**Texte de lecture:**
L'efficacité peut parfois être difficile à prouver sur la base de données scientifiques. Les allégations d'efficacité de nombreux compléments alimentaires sont souvent fondées sur des méthodes d'évaluation subjectives et non rigoureuses, telles que les témoignages, et doivent donc être considérées avec précaution5.

L' efficacité scientifique des acides gras polyinsaturés, en particulier des oméga-3 sont bien reconnue. Mais mis à part pour ces compléments, il n'existe pas d'autres preuves scientifiques. Il existe, par exemple, des études contradictoires sur l'efficacité des compléments à base de chondroïtine / glucosamine. Malgré la preuve de l’efficacité d'effets anti-inflammatoires in-vitro sur les articulations de ces compléments7, certaines études suggérent que ces produits ne devraient plus être recommandés pour la gestion de la douleur dans l'arthrose canine et féline6. La rareté des études cliniques vétérinaires bien conçues, investiguant le véritable effet thérapeutique de la glucosamine et de la chondroïtine8, souligne la nécessité de poursuivre les recherches pour clarifier les bénéfices cliniques potentiels de l'utilisation de ces agents.

Les compléments alimentaires peuvent être utilisés pour fournir des nutriments intéressants, cependant, certaines alimentations complètes peuvent en contenir. Lorsqu'on envisage l'utilisation d'un complément alimentaire, il est crucial d'évaluer non seulement la quantité de nutriments dans le complément par rapport à la dose efficace prouvée nécessaire pour obtenir les bienfaits revendiqués, mais aussi de prendre en compte les quantités qui peuvent déjà être présentes dans l'alimentation.


VI.  Conclusion.

**Données à traiter:**
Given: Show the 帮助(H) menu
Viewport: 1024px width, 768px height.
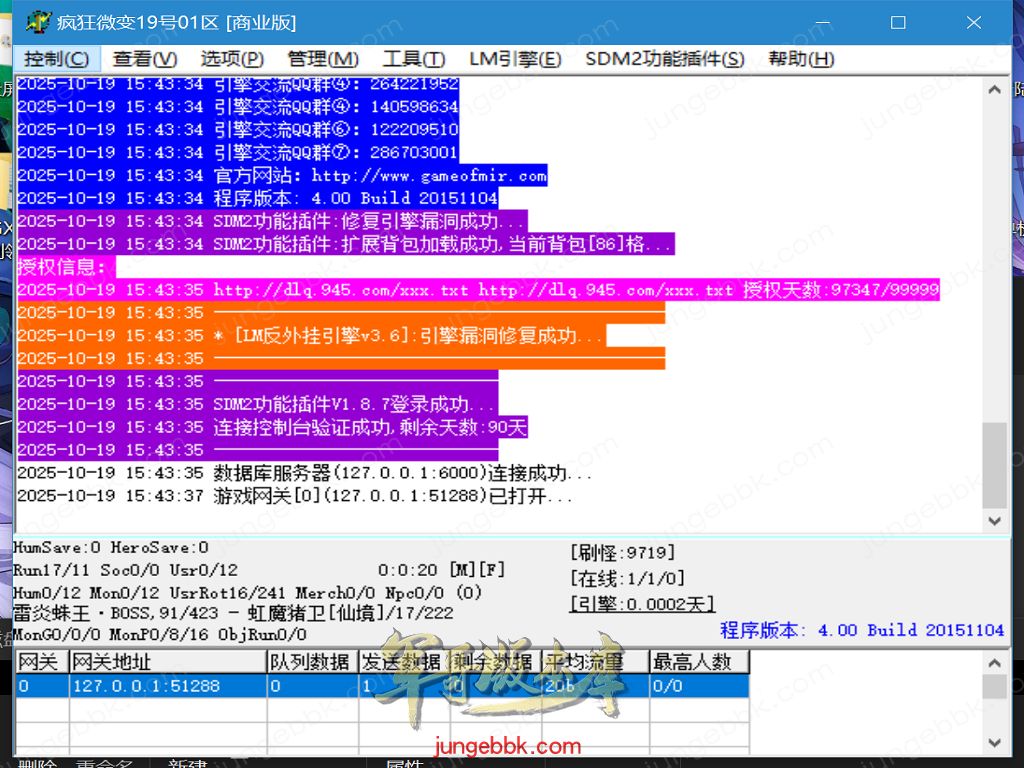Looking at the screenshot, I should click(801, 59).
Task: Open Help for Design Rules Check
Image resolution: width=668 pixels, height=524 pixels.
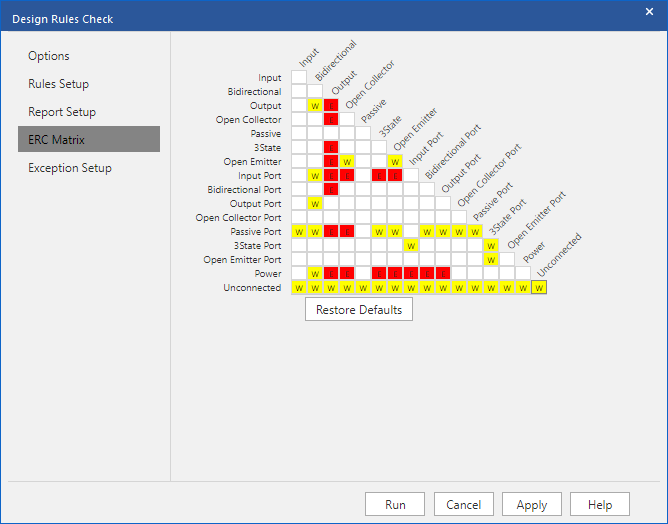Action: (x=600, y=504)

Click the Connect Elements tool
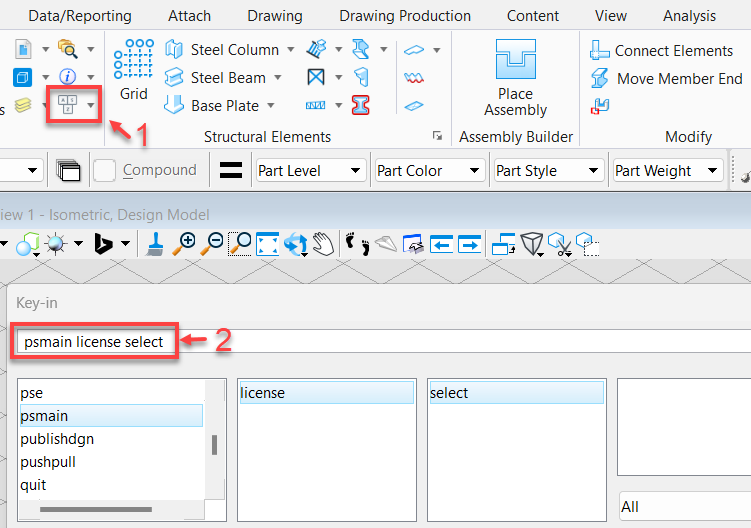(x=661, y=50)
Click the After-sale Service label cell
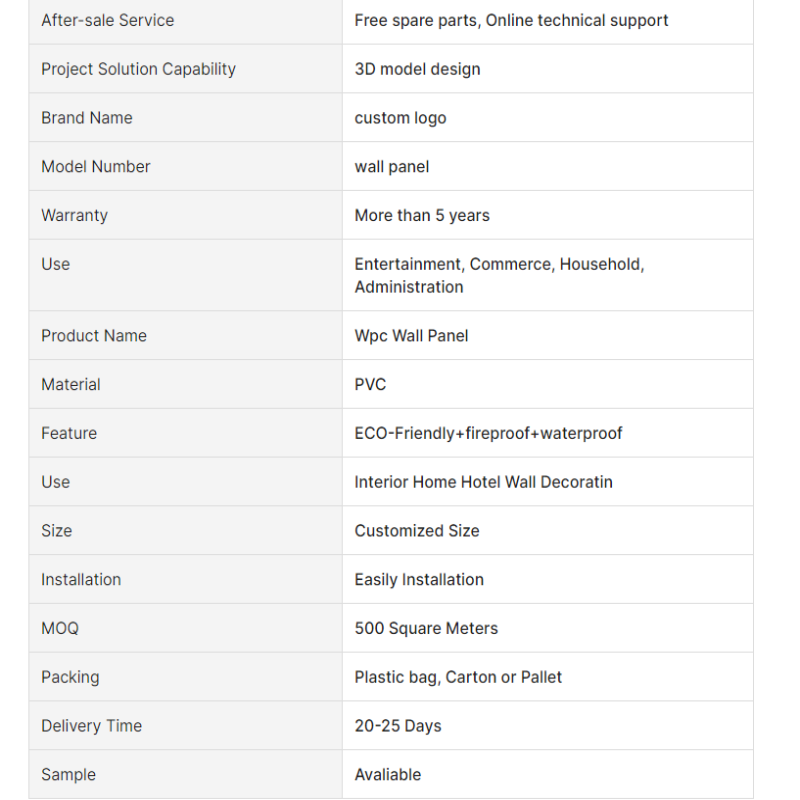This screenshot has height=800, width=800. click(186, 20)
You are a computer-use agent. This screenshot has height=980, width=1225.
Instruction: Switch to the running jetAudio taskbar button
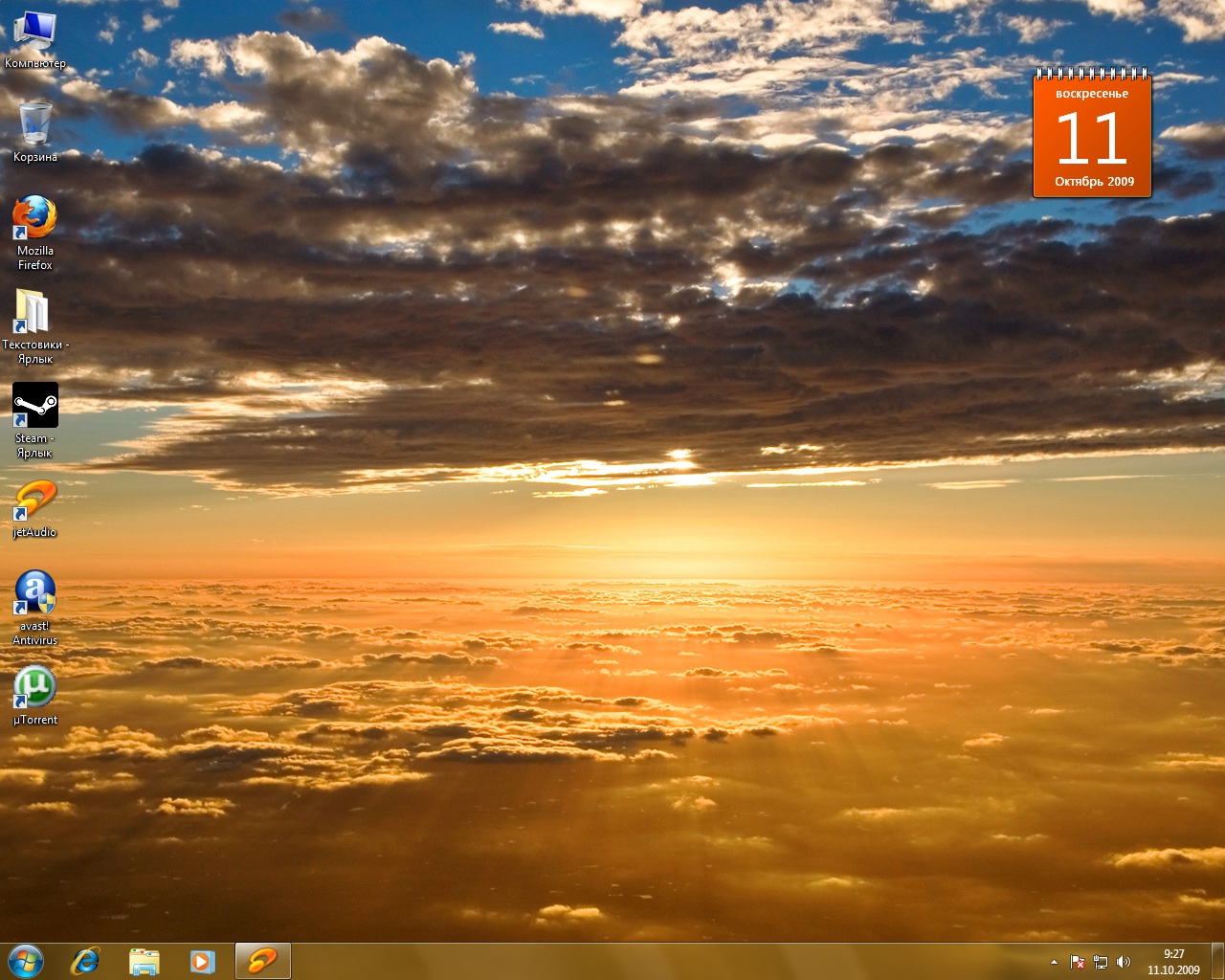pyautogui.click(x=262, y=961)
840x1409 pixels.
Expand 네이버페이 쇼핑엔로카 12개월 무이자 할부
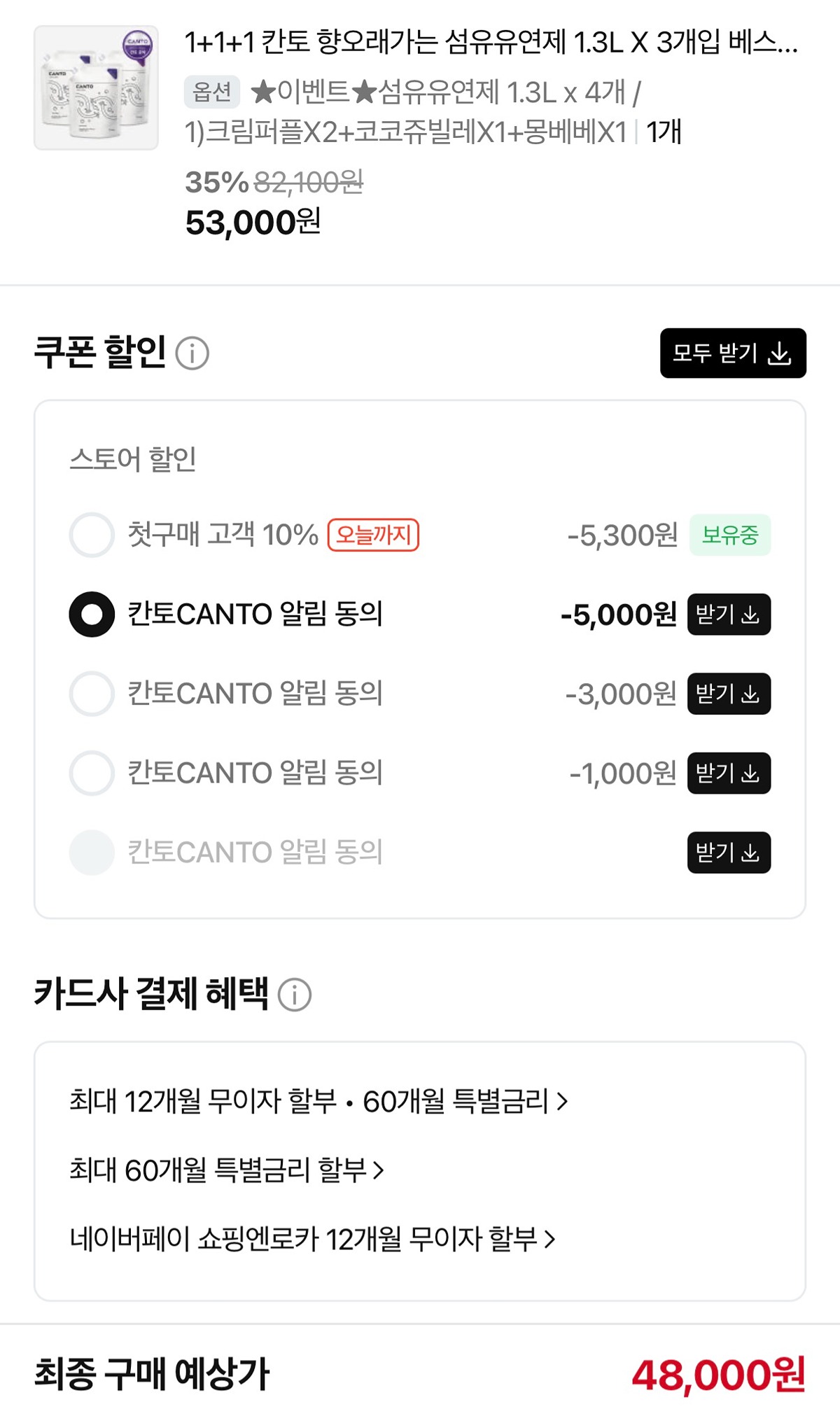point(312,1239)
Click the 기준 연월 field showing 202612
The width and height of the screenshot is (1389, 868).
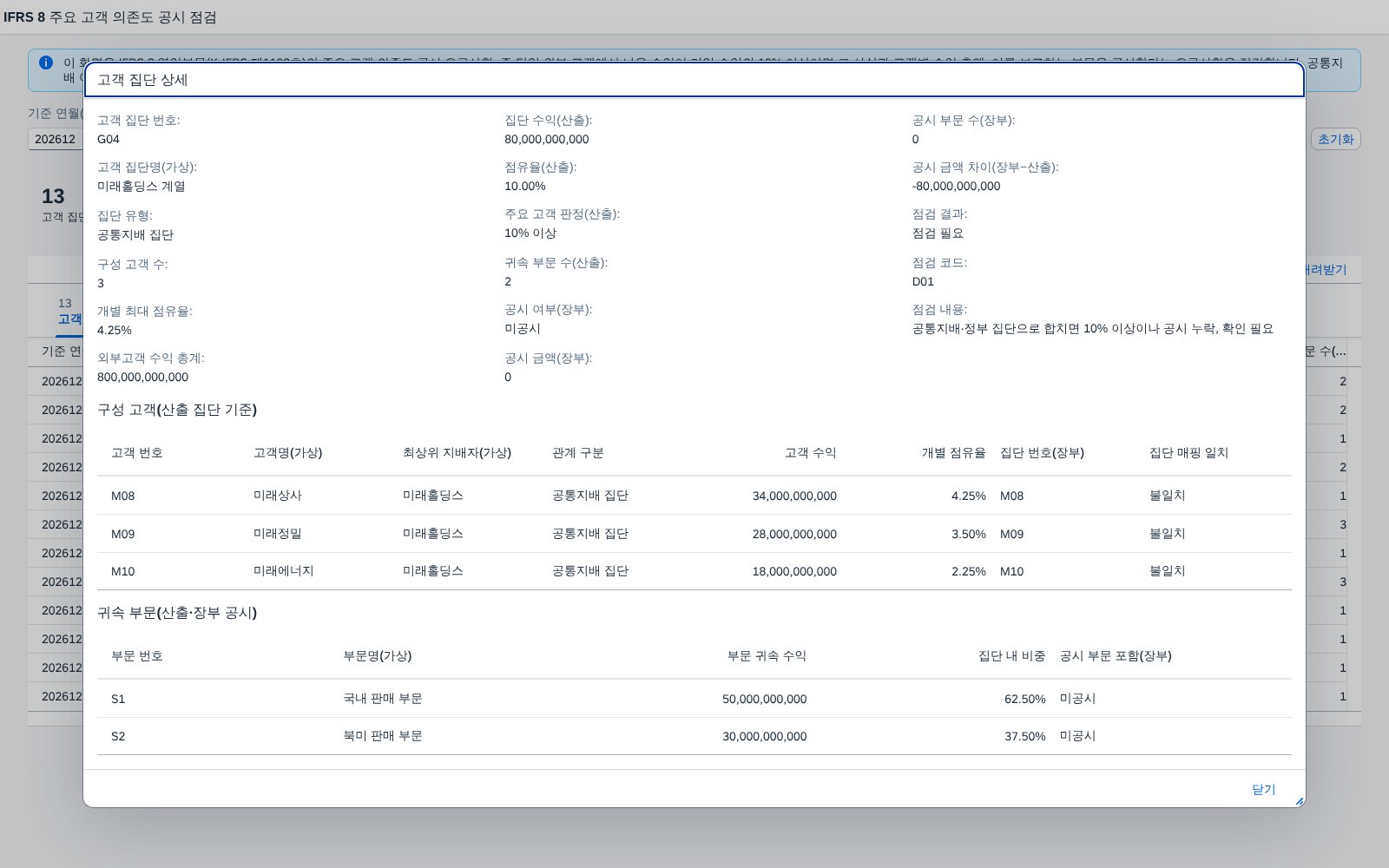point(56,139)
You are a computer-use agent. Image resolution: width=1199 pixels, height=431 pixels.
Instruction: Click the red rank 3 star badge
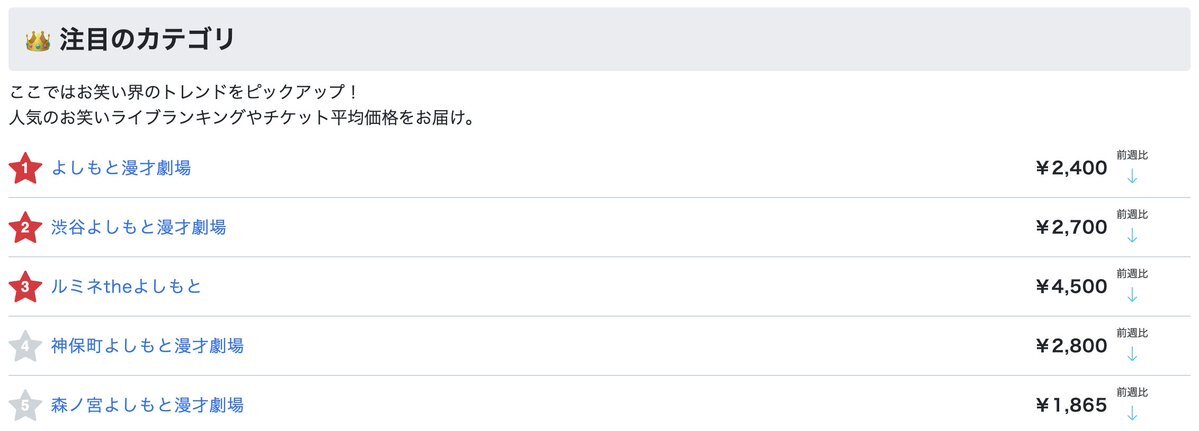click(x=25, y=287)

**Travail demandé:**
1 – Reproduisez à l'identique le passage du texte sur les compléments alimentaires qui va de « L' efficacité scientifique des » jusqu'à « de ces agents. ».
2 – Poursuivez le texte sur les compléments alimentaires à partir de l'endroit où il s'arrête.
Les entrées ne jouent aucun rôle dans ce qui est demandé ici.

**Réponses aux consignes:**
1 –
L' efficacité scientifique des acides gras polyinsaturés, en particulier des oméga-3 sont bien reconnue. Mais mis à part pour ces compléments, il n'existe pas d'autres preuves scientifiques. Il existe, par exemple, des études contradictoires sur l'efficacité des compléments à base de chondroïtine / glucosamine. Malgré la preuve de l’efficacité d'effets anti-inflammatoires in-vitro sur les articulations de ces compléments7, certaines études suggérent que ces produits ne devraient plus être recommandés pour la gestion de la douleur dans l'arthrose canine et féline6. La rareté des études cliniques vétérinaires bien conçues, investiguant le véritable effet thérapeutique de la glucosamine et de la chondroïtine8, souligne la nécessité de poursuivre les recherches pour clarifier les bénéfices cliniques potentiels de l'utilisation de ces agents.

2 –
Malgré le manque de preuves scientifiques solides publiées sur la sécurité, la qualité et l'efficacité des compléments alimentaires pour animaux, leur popularité a récemment explosé. Il est essentiel que les propriétaires d'animaux et les vétérinaires aient accès à des sources d'information scientifiques fiables et impartiales pour prendre des décisions éclairées sur les produits qu'ils souhaitent utiliser. Les compléments alimentaires pour animaux peuvent parfois être utilisés dans des situations spécifiques, sur recommandation du vétérinaire. Ils doivent être soigneusement sélectionnés auprès de fabricants réputés, en se basant sur les données scientifiques publiées disponibles, et être intégrés dans un cadre de soins contextualisés.

 

  1. Elrod SM, Hofmeister EH. Veterinarians' attitudes towards use of nutraceuticals. Can J Vet Res. 2019 Oct;83(4):291-297. PMID: 31571730; PMCID: PMC6753883.
  2. Food Supplements. European Food Safety Authority. https://www.efsa.europa.eu/en/topics/topic/food-supplements. Consulted Sept 10th 2024.
  3. Williams, P.; Pettitt, R. Nutraceutical use in osteoarthritic canines: A review. Companion Anim. 2021, 26, 1–5.
  4. BVA companion animal feeding working group report. July 2024. https://www.bva.co.uk/media/5999/bva-companion-animal-feeding-working-group-report.pdf
  5. Finno CJ. Veterinary Pet Supplements and Nutraceuticals. Nutr Today. 2020 Mar-Apr;55(2):97-101. doi: 10.1097/nt.0000000000000399. PMID: 33446942; PMCID: PMC7802882.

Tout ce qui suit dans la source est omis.